As for the KDE showstopper list - that’s exactly my point. I can’t put my showstoppers in a single place, I need to report to KDE, Gnome and wlroots and then track all of them, that’s the huge architectural flaw here. We can barely get commercial vendors to interact with a single project, and the Wayland architecture requires commercial vendors to interact with a shitton of issue trackers and different APIs (apparently also dbus). Suddenly you have a CAD suite that only works on KDE and some FEM software that only runs on a particular version of Gnome, with a user that wants both running at the same time. I don’t care about how well KDE works. I care that users can run the software they need, the desktop environment is just a tool to do that. The fragmentation between compositors really fucks this up by coupling software to display manager.

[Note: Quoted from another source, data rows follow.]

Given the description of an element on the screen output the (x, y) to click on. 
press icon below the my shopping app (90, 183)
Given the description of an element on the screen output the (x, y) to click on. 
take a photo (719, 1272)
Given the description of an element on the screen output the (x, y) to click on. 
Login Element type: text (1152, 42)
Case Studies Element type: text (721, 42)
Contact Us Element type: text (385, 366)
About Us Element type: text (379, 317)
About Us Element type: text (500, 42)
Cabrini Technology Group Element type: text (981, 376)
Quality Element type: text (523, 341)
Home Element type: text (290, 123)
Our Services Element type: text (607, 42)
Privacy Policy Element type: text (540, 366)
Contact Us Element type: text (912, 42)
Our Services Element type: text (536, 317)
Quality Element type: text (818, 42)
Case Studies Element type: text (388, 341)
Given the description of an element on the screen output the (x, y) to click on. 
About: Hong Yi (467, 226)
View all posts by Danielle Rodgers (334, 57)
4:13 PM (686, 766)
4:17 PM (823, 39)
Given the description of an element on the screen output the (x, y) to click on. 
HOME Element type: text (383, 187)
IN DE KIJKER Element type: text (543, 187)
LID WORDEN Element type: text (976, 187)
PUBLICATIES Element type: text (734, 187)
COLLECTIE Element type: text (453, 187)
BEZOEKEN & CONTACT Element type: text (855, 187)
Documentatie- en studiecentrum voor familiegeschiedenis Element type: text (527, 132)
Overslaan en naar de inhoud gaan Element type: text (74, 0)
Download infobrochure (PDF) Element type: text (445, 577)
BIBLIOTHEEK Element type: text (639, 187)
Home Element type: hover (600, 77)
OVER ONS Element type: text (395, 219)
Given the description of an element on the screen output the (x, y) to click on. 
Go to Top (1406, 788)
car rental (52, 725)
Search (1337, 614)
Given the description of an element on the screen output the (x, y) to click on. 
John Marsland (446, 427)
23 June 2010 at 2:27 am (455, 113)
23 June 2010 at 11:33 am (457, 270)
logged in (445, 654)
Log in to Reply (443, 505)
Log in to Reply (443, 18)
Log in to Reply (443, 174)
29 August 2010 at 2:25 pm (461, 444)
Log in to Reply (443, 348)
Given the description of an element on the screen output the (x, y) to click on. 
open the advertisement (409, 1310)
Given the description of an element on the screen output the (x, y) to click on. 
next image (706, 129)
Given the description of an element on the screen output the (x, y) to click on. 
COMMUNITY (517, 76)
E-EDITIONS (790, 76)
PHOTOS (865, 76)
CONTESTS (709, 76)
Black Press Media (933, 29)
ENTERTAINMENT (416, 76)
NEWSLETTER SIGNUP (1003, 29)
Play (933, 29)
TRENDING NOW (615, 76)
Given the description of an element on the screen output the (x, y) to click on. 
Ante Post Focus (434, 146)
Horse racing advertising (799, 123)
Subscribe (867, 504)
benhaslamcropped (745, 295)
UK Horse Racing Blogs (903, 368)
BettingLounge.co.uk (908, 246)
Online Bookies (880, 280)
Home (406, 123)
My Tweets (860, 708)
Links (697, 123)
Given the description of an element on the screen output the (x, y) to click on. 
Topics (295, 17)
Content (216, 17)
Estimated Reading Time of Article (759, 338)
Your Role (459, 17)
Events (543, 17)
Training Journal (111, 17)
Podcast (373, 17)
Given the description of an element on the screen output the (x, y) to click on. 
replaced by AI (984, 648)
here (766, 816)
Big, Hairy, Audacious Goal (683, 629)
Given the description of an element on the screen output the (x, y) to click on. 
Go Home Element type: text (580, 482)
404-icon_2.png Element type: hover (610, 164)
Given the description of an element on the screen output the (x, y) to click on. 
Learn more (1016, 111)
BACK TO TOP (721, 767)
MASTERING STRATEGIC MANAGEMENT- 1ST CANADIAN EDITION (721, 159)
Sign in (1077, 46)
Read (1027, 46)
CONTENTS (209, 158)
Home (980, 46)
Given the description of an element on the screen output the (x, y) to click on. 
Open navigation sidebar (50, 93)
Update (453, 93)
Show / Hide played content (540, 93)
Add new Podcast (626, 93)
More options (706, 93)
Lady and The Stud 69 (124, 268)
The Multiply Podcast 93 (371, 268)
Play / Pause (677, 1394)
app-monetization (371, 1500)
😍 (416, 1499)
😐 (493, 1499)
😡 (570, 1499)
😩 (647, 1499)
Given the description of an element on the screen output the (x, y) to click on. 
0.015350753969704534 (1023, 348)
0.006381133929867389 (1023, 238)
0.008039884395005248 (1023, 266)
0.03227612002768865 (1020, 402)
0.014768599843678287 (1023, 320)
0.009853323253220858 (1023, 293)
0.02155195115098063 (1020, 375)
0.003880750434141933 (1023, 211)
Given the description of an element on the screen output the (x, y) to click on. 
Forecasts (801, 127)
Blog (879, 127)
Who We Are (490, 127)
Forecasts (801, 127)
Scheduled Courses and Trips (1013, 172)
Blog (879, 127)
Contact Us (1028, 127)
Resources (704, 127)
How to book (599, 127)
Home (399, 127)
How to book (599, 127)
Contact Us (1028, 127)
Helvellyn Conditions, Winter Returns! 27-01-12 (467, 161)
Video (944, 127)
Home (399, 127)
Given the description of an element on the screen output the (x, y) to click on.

Eventually, this will focus commercial efforts on the biggest commercial desktop environment (i.e. whatever RHEL uses), leaving the rest behind.
(Fun story, one of my colleagues using Wayland had a postit with ”DO NOT TURN OFF” on his monitor the entire pandemic - his VNC session died if the DisplayPort link went down.)
In principle I agree with you. But have you seen the state of the rest of the industry? Framework stands out as a bastion of repairability, the rest is mostly garbage.
I’d honestly expect a longer lifetime from a Macbook than almost anything else on the market at this point, especially if we are talking about high performance laptops for ”creative” work. You know, apart from an old Thinkpad, those machines are invincible.
Permanently Deleted
Oh no, people wrote lists like that 17 years ago. That’s the fun part. We have been complaining all along.
It’s hilarious that all of this was foreseen 17 years ago by basically everyone, and here is a nice list providing just those exact points. I’ve never seen a better structured ”told ya so” in my life.
The point isn’t that the features are there or not, but how horrendously fragmented the ecosystem is. Implementing anything trying to use that mess of API surface would be insane to attempt for any open source project, even when ignoring that the compositors are still moving targets.
(Also, holy shit the Gnome people really wants everyone to use dbus for everything.)
Edit: 17 years. Seventeen years. This is what we got. While the list is status quo, it’s telling that it took 17 years to implement most of the features expected of a display server back in the last millenium. Most features, but not all.